The Canadian federal government has been collecting data for ten years on deportations and treatments imposed on Inuit in the 1950s.
5,240. This is the number of Inuit, children and adults alike, who were displaced between 1953 and 1961 by the Canadian authorities, out of the 11,500 in the native community at the time. They had been sent to the south of the country to be treated for tuberculosis.
For many of them, this journey had no return. And their families have not received any information on the fate of their relatives. Not even on the location of their graves.
But after more than 50 years of silence, the Canadian federal government should soon release some of this information, which has been gathered over the past ten years, reports the Canadian site. Lapresse.ca.
Let’s find them
In 2008, the Nanilavut program – which means ‘let’s find them’ – was launched. A team of researchers searched federal, provincial and territorial archives, religious registers, cemeteries or hospitals, and collected personal testimonies.
The data is still incomplete, recognizes Elizabeth Logue, program manager. But information, even partial, has been found for around 4,500 displaced Inuit.

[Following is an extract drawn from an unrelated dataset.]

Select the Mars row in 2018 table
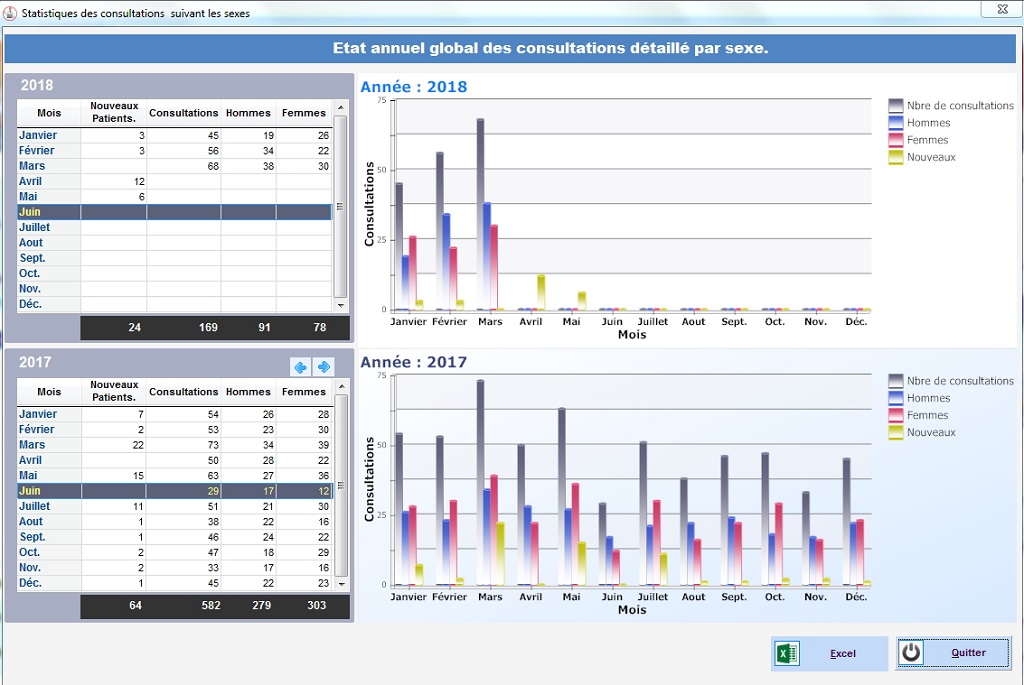The image size is (1024, 685). [174, 166]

“Some files contain details on treatments and the return of patients to their community,” reports the Canadian site. Other files only speak of the treatments received, without specifying whether the patient survived or not. Files mention a death of the patient, but without details on the place where the body was buried. Finally, a few files contain all the necessary information, from treatment to the place of burial. “
Uprooted sick
In 1946, an epidemic tuberculosis outbreak severely affected the Inuit community in northern Canada. The coast guards were then sent to recover the sick, and transport them to hospitals in the south of the country for treatment.
Displacement continued into the 1950s, and even until the 1970s, which saw the end of the epidemic. But the children, sometimes very young and away from their families for several years, had for some forgotten their language.
Others, adults and children, were sent back to communities that were not theirs. And for many, who died in hospital or sanatorium, no information about their death was communicated to the families.
To close a chapter
Children whose parents had been displaced searched for them for years. One of them, Jack Anawak, a former MP, was eight years old in 1956 when his mother was deported. She died two years later, but the family never knew where she was buried.
“We always wonder where our loved ones are,” he says. For me, it is very important that we can close the last chapter of our lives. To finally know where our mothers and fathers are and to be able to visit them. Some Inuit are said to still be looking for relatives, believing them to be still alive.
Ghosts of the past
The work of the Nanilavut group is not finished, but the authorities want the data already available to be made accessible now. Some have already been able to consult the data.
Elizabeth Logue also wants the consultation to go through community groups, and not individually, so that the context and history are well explained. “Seeing this information for the first time could wake up trauma,” she says. There will be support offered. “
This sad episode in Canadian history, which is part of a tradition of mistreatment of Indigenous populations, would still have repercussions today. Sociologists believe that if tuberculosis continues to circulate in Inuit communities – which today are 50 times more affected than the rest of the population – it is in part because of these forced displacements.